Alors, parfois la totalité d’une commune se voit obligée, du jour au lendemain,
de partir à la recherche d’un nouveau médecin.
Situation difficile quand tous ceux des villages environs sont déjà au complet.

Une plateforme comme celle que nous proposons révolutionnerait-elle les pratiques de la médecine?

Je ne pense pas, non. La médecine est une profession traditionnellement
libérale, et donc déjà caractérisée par la liberté des médecins de pratiquer où
ils le souhaitent. Cependant, elle permettrait une plus grande flexibilité dans
l’emploi du temps des médecins en zone rurales, leur proposer des itinéraires
concrets en fonction des besoins, et donc réorganiser, plutôt que
révolutionner, les pratiques de notre profession. Cependant, les choses
changeront la donne pour les petits villages, qui n’auront plus la peur de
perdre leur accès aux soins.

Quelle est selon vous la cause principale du manque d’attractivité de ces régions rurales?

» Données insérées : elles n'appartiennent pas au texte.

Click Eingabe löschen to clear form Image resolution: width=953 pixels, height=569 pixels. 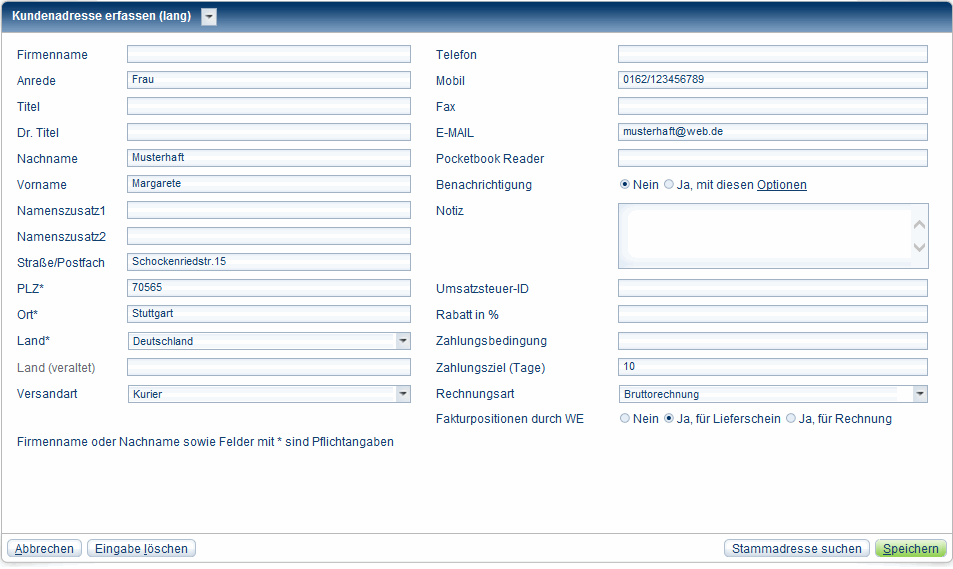[x=141, y=549]
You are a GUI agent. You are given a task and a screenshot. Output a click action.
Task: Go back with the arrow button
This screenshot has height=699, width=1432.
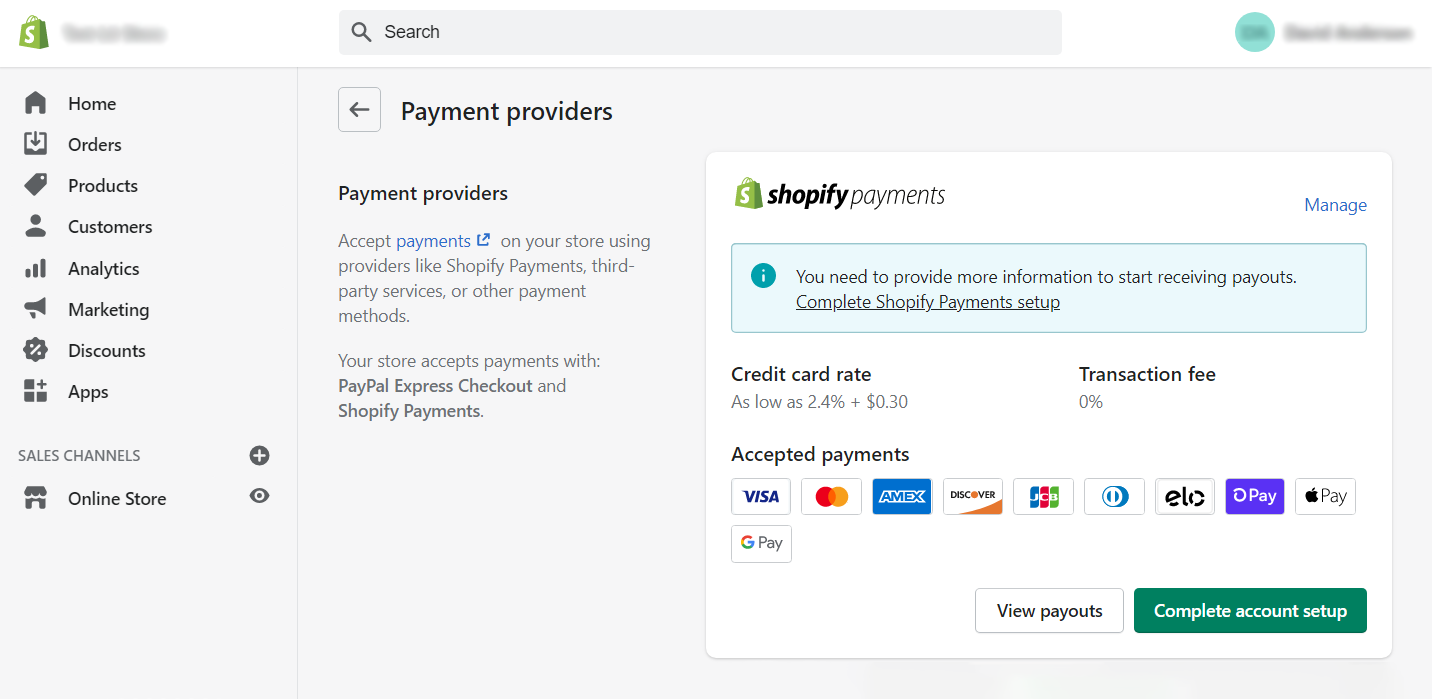359,109
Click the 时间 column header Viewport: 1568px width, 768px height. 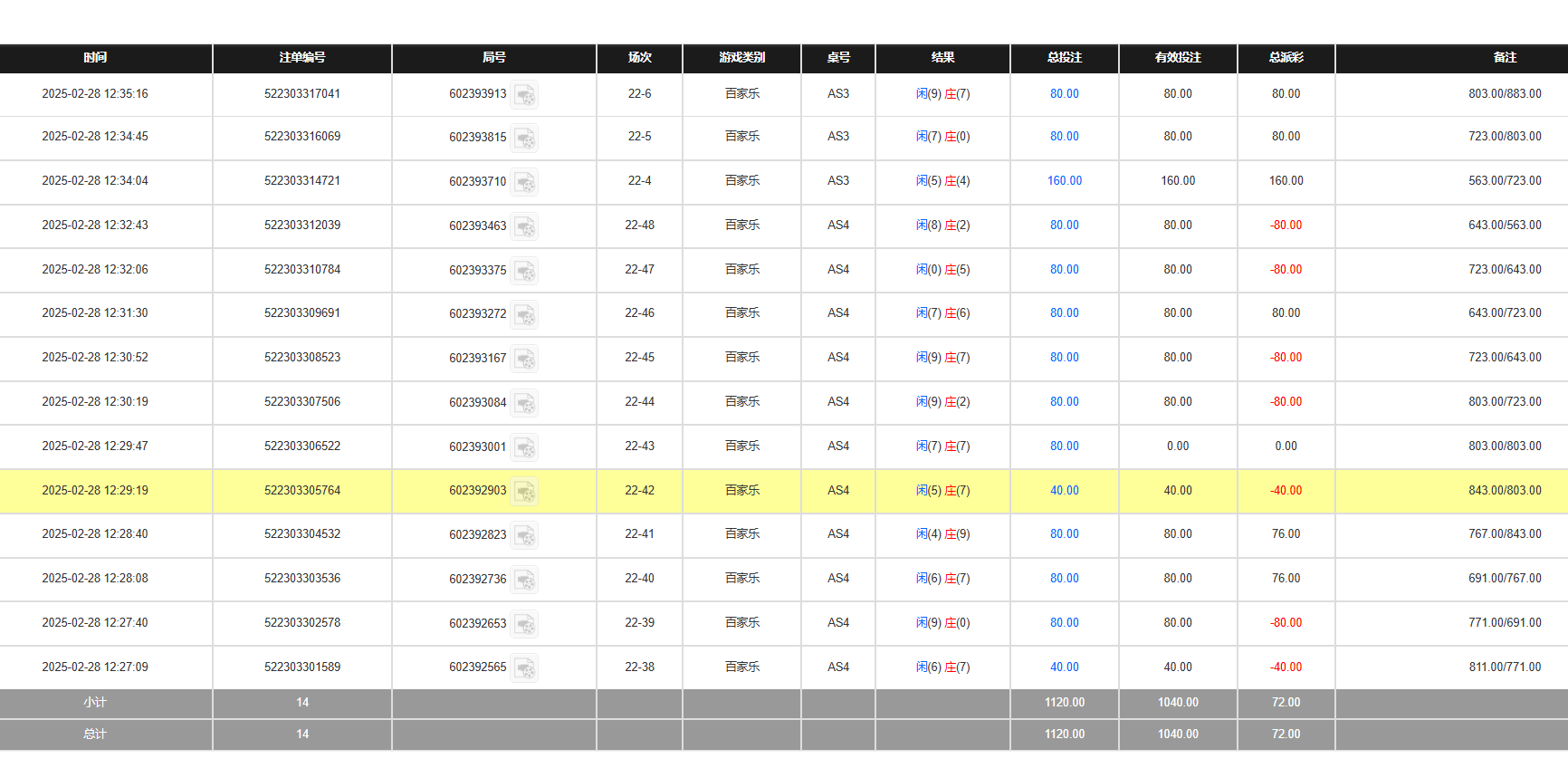(x=95, y=58)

Honnêtement? Les stéréotypes. (Rires). La peur tout à fait logique que peut
avoir un médecin de se retrouver coincé dans lieu peu attractif pour sa
profession. Ce que je dis n’engage que moi, mais je pense que la flexibilité
qu’offre votre idée de plateforme, pour un médecin, serait un avantage, car il
pourrait avoir un certain nombre de garanties, comme celle du nombre de
patients, et une meilleure organisation des déplacements. Bien sûr, les mesures
incitatives de l’état devraient en même temps se concrétiser, car le problème
n’a pas une seule source.

Que pensez-vous des mesures déjà adoptées ? On nous a souvent fait part d’un manque de volonté politique comme raison du problème, qu’en pensez-vous ?

Pour ce qui est des mesures incitatives ARS? Je pense qu’elles risquent surtout
de transformer la tâche des villages cherchant à avoir un médecin en une
compétition au plus offrant. Quant au désintéressement des politiques, j’en
pense que c’est partiellement vrai; le problème est complexe, et l’évolution
des campagnes comme leur vieillissement semble inévitable. Mais il y a
plusieurs façons d’aborder un problème: une simple comparaison avec nos voisins
pourrait l’attester. La « coercition » que les syndicats brandissent comme
ligne rouge dans les négociations est le coeur de la problématique, tout comme
l’est celle de la définition du statut de médecin libéral.

Que voulez-vous dire ?

Mon avis n’engage que moi mais je suis partisane d’une période qui pourrait
aller jusqu’à dix ans de service rendu à l’état, à l’image des étudiants
énarques et polytechniciens, l’investissement que l’on réalise en formant un
médecin est considérable, et son importance au sein d’une communauté, d’un
village, est primordiale. Je ne pense pas que la répartition des praticiens sur
le territoire soit une décision que l’on devrait totalement laisser au médecin,
bien qu’un arbitraire total soit à exclure. J’ajouterai en sus qu’il s’agit
souvent d’une opinion, d’une crainte, exagéré et que, à mon image,
l’installation dans les zones les plus rurales n’est, au quotidien, en rien
différente d’une pratique en ville, avec même une forte dose d’avantages en
terme de proximité avec les patients, de revenus et de qualité de vie.

Vous réclamez une réponse publique à ce problème majeur, que pensez-vous d’une initiative privée, qui plus est émanant d’étudiants ?

Vous avez tout crédit pour moi, surtout étant étudiants, je suis sur que vous
êtes portés par la volonté de créer votre futur, une forme de responsabilité
que ne peuvent avoir que les jeunes gens. En ce qui concerne votre projet je
trouve qu’il apporte une forme de réponse essentielle à tout ceci en faisant
venir les médecins dans les déserts médicaux, qui sont riches de personnes et
de terroirs, de paysages et souvent avec une extrême qualité de vie, surtout
lorsque l’on est médecin. Un projet comme le votre brise le tabou de l’exercice
dans ces zones que beaucoup de jeunes praticiens craignent de manière un peu
irraisonnée. Les tentatives de l’État, très réfléchies mais sont trop
focalisées sur l’aspect financier. L’État ne peut pas proposer de réponses au
reste du problème qui ne soit pas coercitives.